Bid Throttling: why publishers need to optimize their programmatic request volume?

Reading time : 5 minutes

In recent years, the number of advertising requests has surged, attributed to various factors such as the widespread adoption of header bidding, the proliferation of players, and the overall growth of the market.

The functioning of this ecosystem tends to generate an increasing number of unnecessary requests, destined to not materialize from the outset (e.g., market player globalization, changes in operating systems and browsers, consent requirements, market globalization, etc.).

It is pertinent to understand the undesirable effects that this phenomenon generates and know the solutions available to publishers to address it without impacting revenue (yield).

What disadvantages can arise from the massive sending of requests?

The detrimental effects can be categorized into four main areas:

  • Financial Impact: Whether the auction succeeds or not, the large-scale transfer of data to data centers generates unnecessary tech costs.      
  • Environmental Impact: Servers involved in data transfers consume energy, especially as this increasingly occurs via cellular networks (3G, 4G, 5G).   
  • Web Performance Impact: The multiplication of requests affects web performance; the more calls there are, the greater the risk of slowing down the site’s page display.

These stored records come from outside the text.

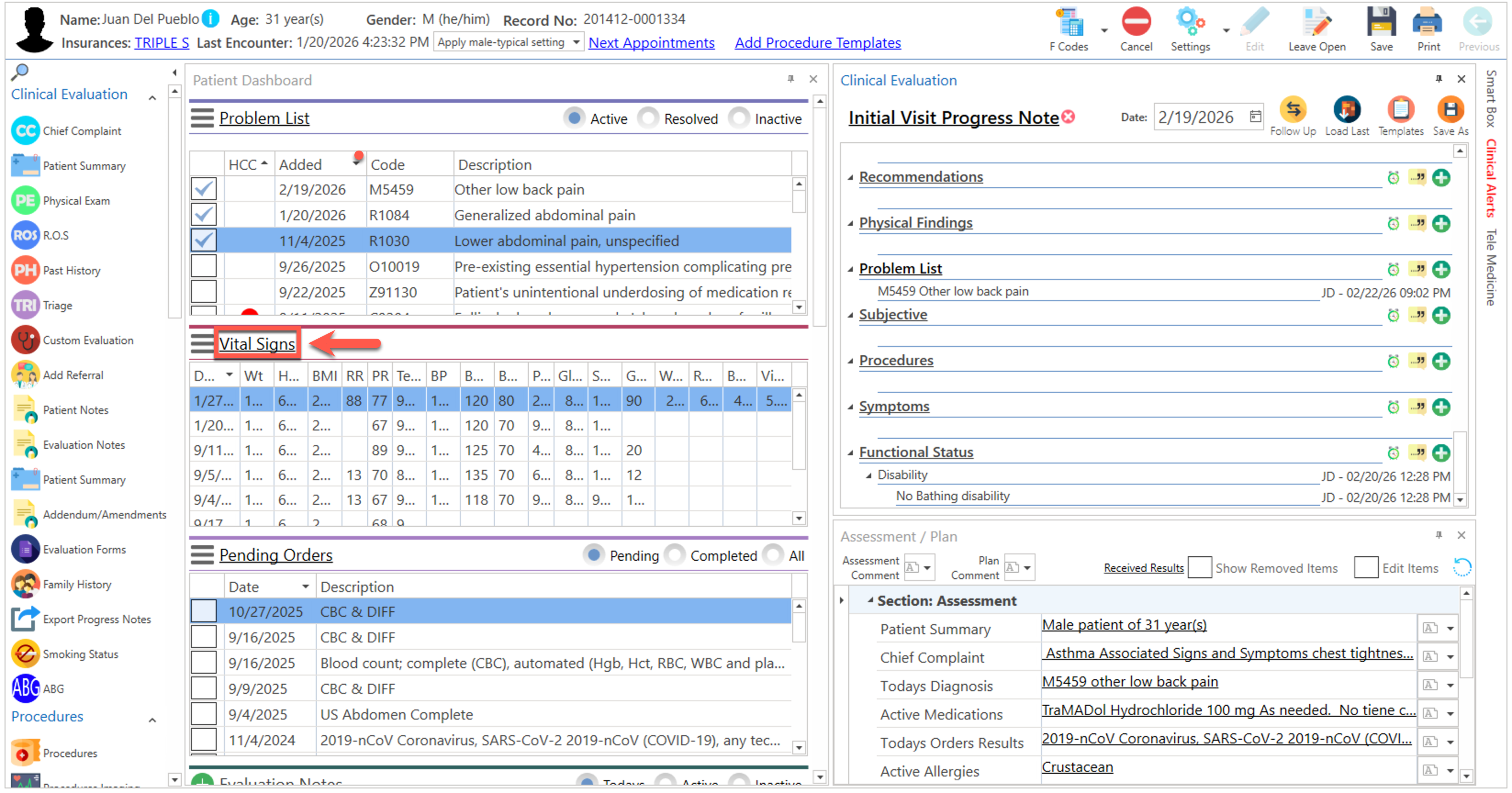This screenshot has width=1512, height=793.
Task: Open the Tele Medicine side tab
Action: [x=1491, y=268]
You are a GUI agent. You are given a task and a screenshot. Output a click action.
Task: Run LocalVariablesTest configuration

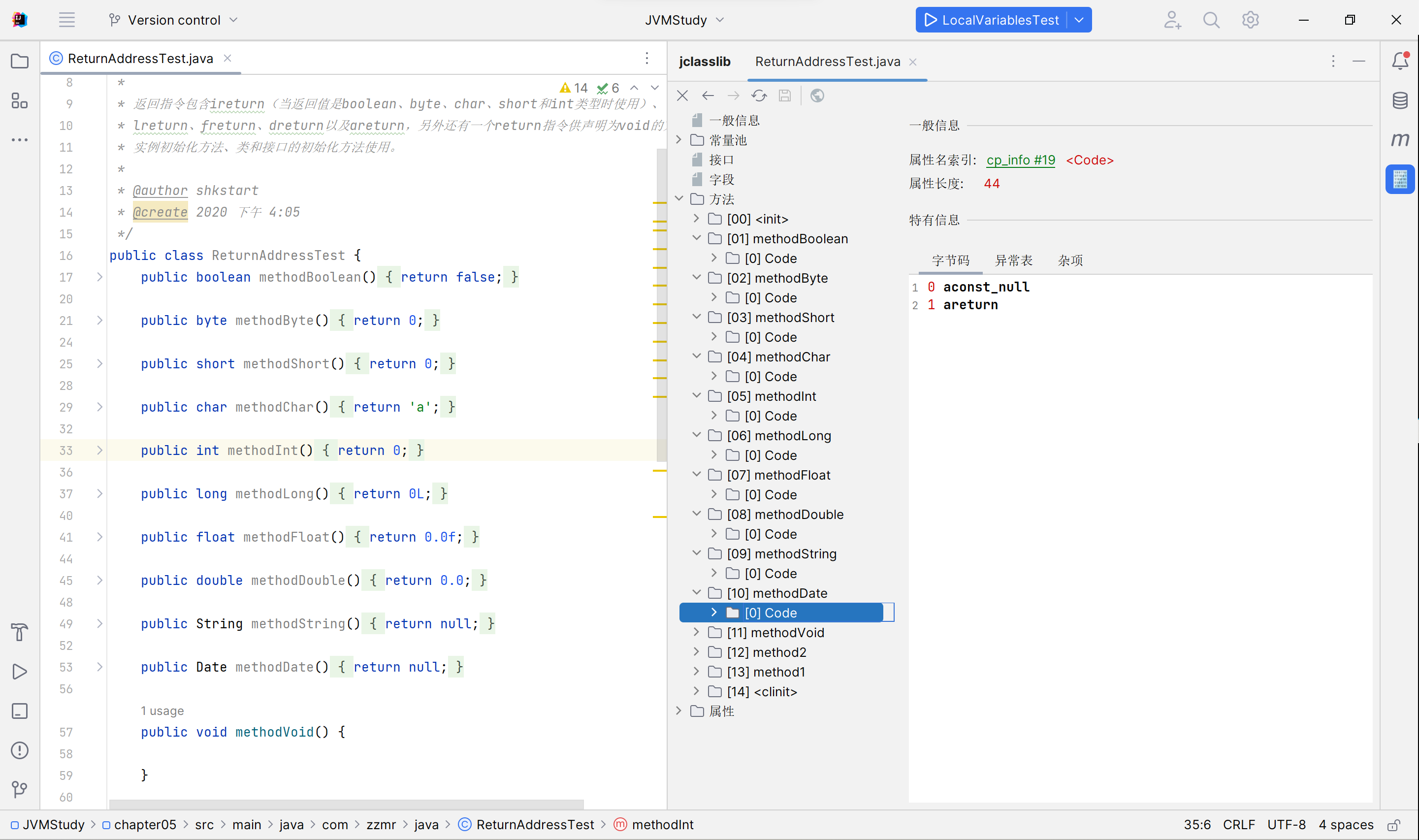pos(991,20)
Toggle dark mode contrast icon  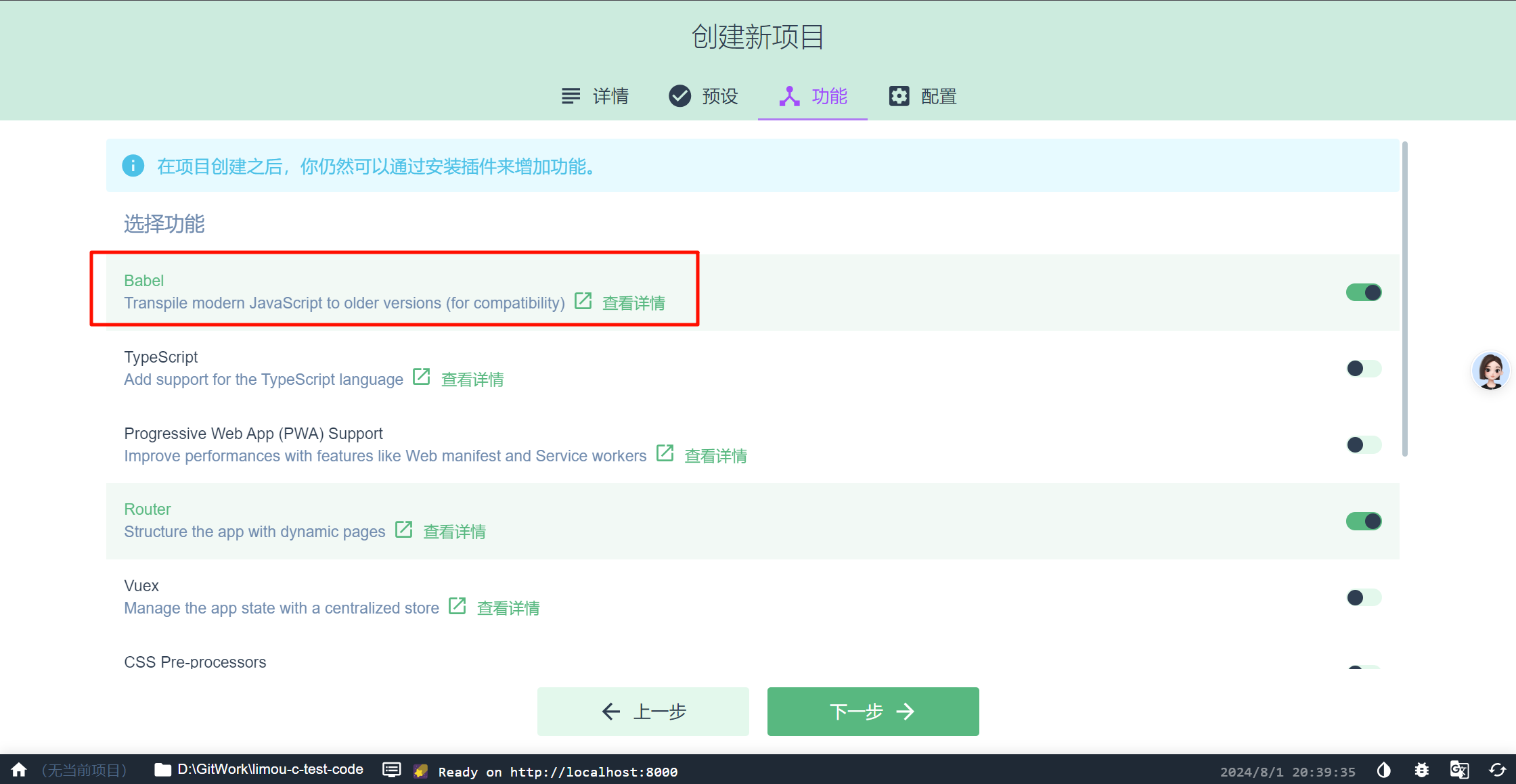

This latency is exacerbated when exchanges occur on the client side, i.e., through the user’s browser. 
  • Perception Deterioration: A too-high volume of unnecessary requests diminishes the perception of inventories by buyers and the tools they use. They may decide to exclude this source of non-qualitative offers.

    To mitigate this phenomenon, what are the possibilities for filtering advertising calls?

In response to these side effects, many publishers reduce the number of partners they connect to. While operationally simple, this strategy can negatively impact company revenue. To reconcile the reduction of unnecessary calls with revenue, the concept of ‘traffic shaping’ for ad calls has emerged. This involves an editor’s ability to adapt its volume of requests or selectively remove them in a controlled manner.

The most common technique is called throttling, a two-level filtering process operated by SSPs:

  • On Inventory: Requests from a publisher are excluded to avoid selling inventory that is of little interest to DSPs.   
  • With DSPs: The SSP assesses the likelihood that a DSP will participate in an auction. If the chances are low, the emission of bid requests is limited for a more or less extended period.

It is worth noting that the criteria on which these filters operate are typically the SSPs’ secret sauce, not publicly shared.

To regain control over this filtering at the source, publishers are now being offered solutions to generate these ad call limitations. These technologies rely on machine learning to allow publishers to continuously adjust their calls.

Nexx360‘s intelligent filtering at the source gives publishers back control and maximizes their revenue while reducing waste.

The ad call optimization performed by the Nexx360 platform has been designed for and with publishers. Their needs: a solution that adapts to their choice of partners, the pace of their activities, and more generally, their ad stack while preserving their revenue and web performance. This filtering is offered to all Nexx360 clients, natively integrated into optimization tools and at no extra cost. Thus, each sender can drastically reduce their emissions as well as those of the programmatic chain while protecting their revenue.

For this, the Nexx360 solution:

  • Analyzes the historical auctions based on various parameters such as placement, browser, OS, country, device, etc.   
  • Classifies these inventories from A to F, akin to the nutri-score in the agri-food domain. The closer the score is to F, indicating less performant inventory categories, the more the publisher can reduce the volume of calls without risks… and vice versa!

Note that a minimum of requests (sampling) is retained to observe behavioral changes and adapt automatically. Publishers have access to all tracking information: actor rankings, performance by criteria (volume of bids, impressions, revenue, etc.). They can even configure their optimization strategy based on the actors they work with directly or those they want to exclude from certain calls.

‘This modular ranking allows adjusting the number of requests to SSP performance without permanently reducing the number of partners an editor works with. On the contrary, the more competitors in the race, the higher the probability of selling at the best price. Likewise, DSPs are more likely to bid on quality requests.’